**Data for processing**
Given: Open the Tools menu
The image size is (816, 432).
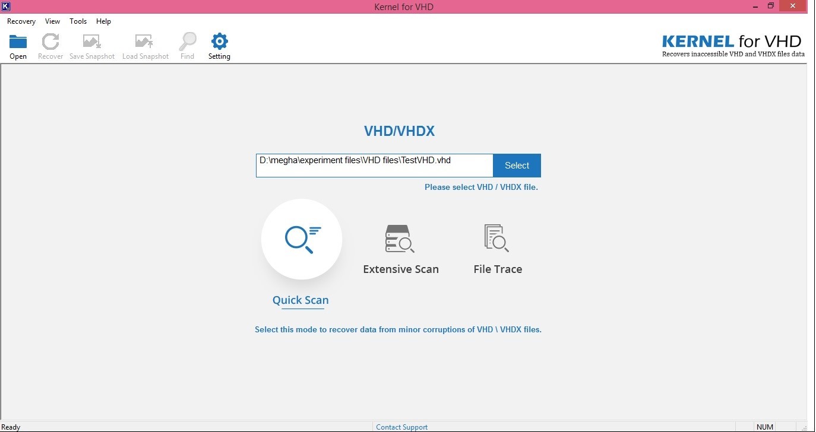Looking at the screenshot, I should [78, 21].
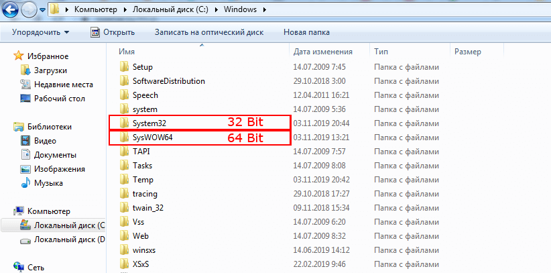Click the System32 folder icon

point(123,123)

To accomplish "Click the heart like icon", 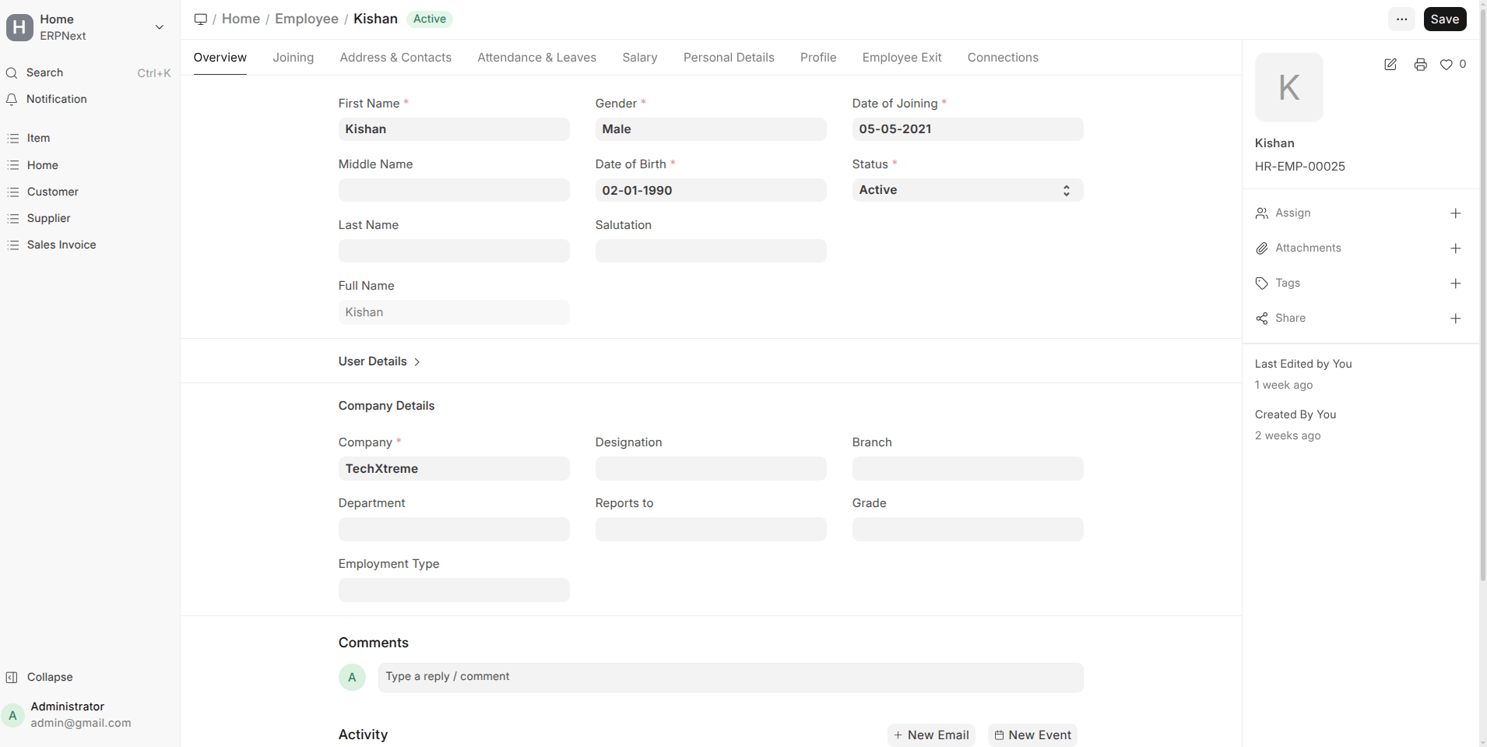I will coord(1446,65).
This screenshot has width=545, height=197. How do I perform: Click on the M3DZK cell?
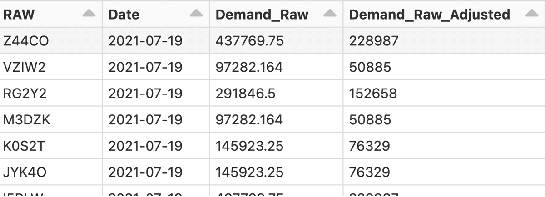pos(25,120)
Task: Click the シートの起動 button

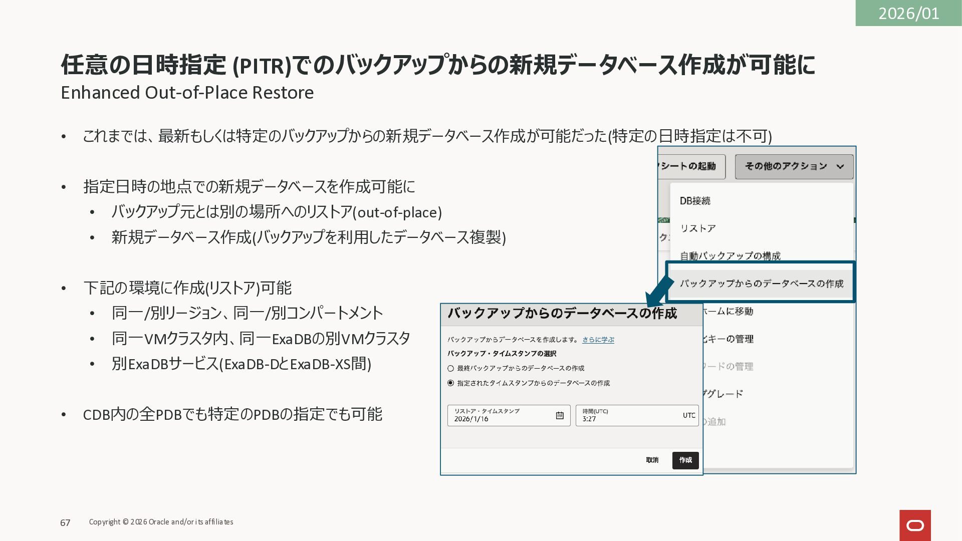Action: 691,166
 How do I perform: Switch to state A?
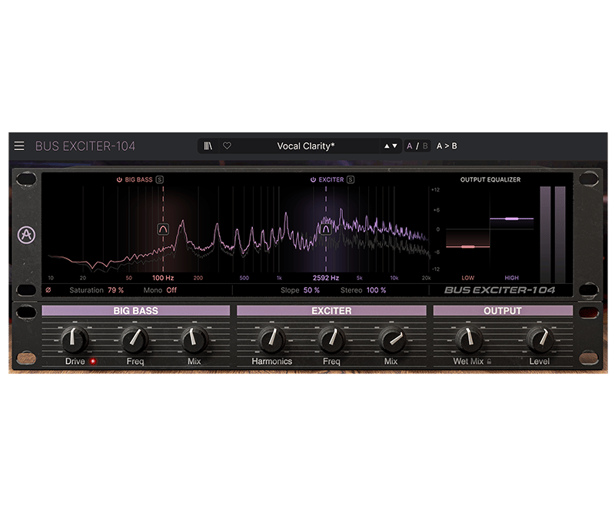click(411, 145)
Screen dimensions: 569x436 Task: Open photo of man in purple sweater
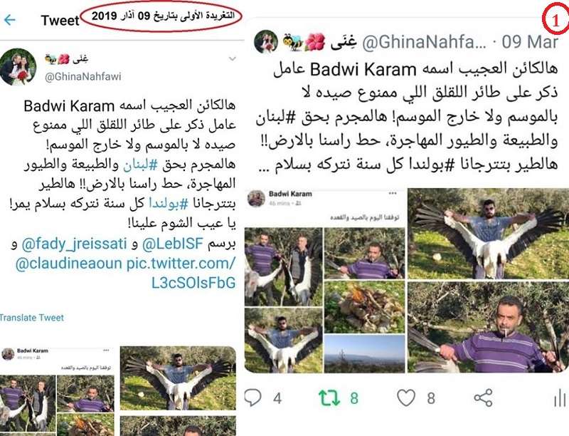pyautogui.click(x=488, y=328)
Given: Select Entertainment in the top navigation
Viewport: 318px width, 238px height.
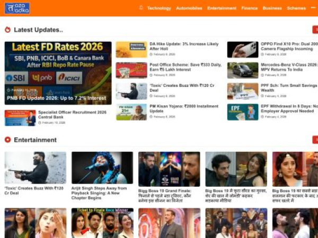Looking at the screenshot, I should pyautogui.click(x=222, y=8).
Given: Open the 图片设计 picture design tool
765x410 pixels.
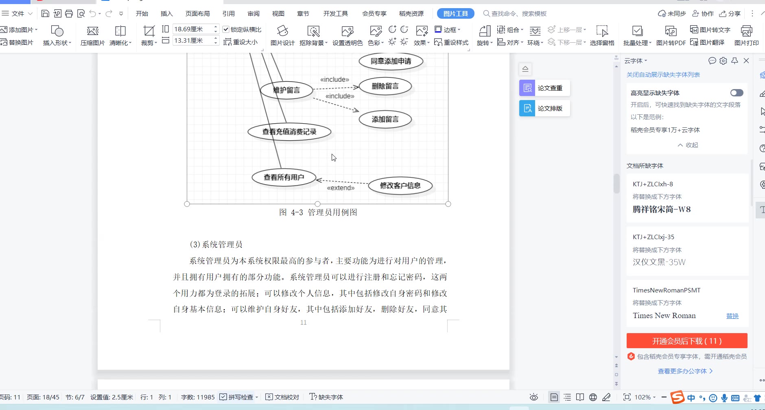Looking at the screenshot, I should tap(282, 31).
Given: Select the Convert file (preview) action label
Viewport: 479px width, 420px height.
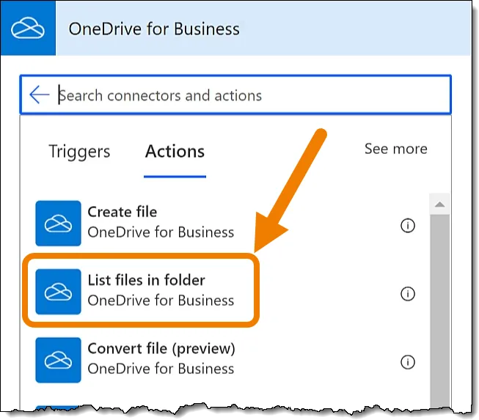Looking at the screenshot, I should 161,348.
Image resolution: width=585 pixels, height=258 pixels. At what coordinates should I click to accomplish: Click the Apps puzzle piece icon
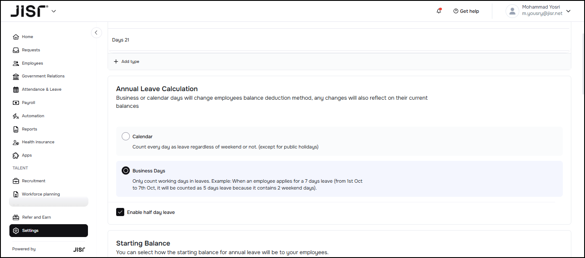point(16,155)
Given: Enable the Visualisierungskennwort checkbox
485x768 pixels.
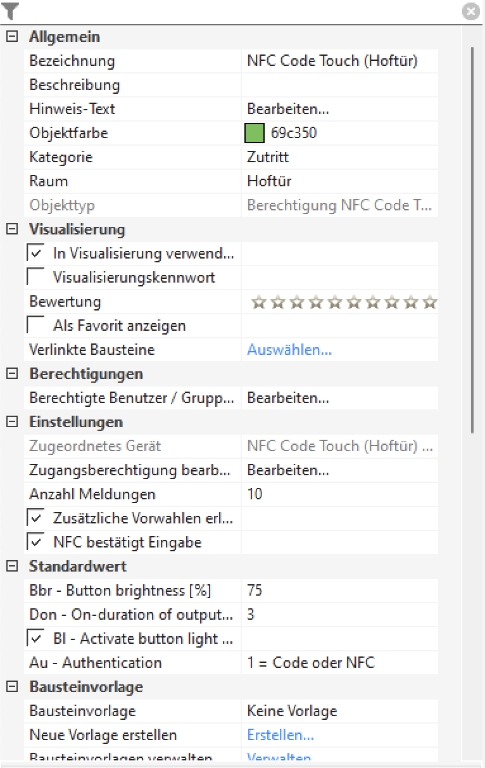Looking at the screenshot, I should point(36,278).
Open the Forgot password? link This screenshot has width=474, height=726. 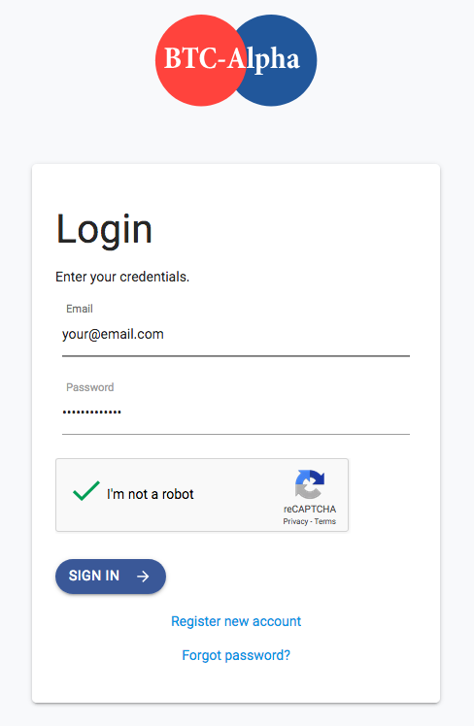point(236,655)
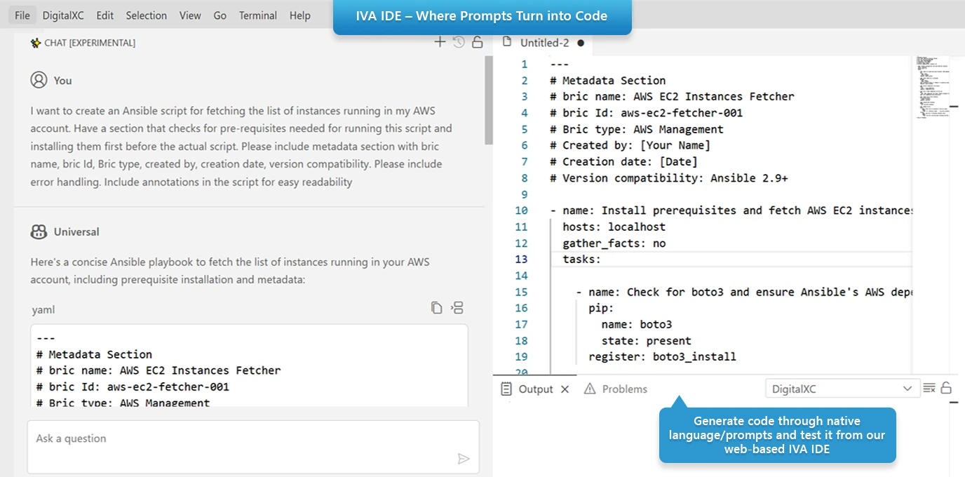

**Work required**
Please rewrite the part of the records that opens with the line containing "Screen dimensions: 569x436" and closes with the line containing "point(16,155)", renaming "Viewport" to "Window" and changing nothing else. Leave the pictures out of your answer.

**Exercise response**
Screen dimensions: 569x436 Task: Open photo of man in purple sweater
pyautogui.click(x=488, y=328)
Given: Select Entertainment in the top navigation
Window: 318px width, 238px height.
Looking at the screenshot, I should pyautogui.click(x=222, y=8).
Given: Open the 图片设计 picture design tool
765x410 pixels.
Looking at the screenshot, I should tap(282, 31).
Given: Select the Convert file (preview) action label
Window: 479px width, 420px height.
Looking at the screenshot, I should 161,348.
Image resolution: width=585 pixels, height=258 pixels. At what coordinates should I click to accomplish: Click the Apps puzzle piece icon
point(16,155)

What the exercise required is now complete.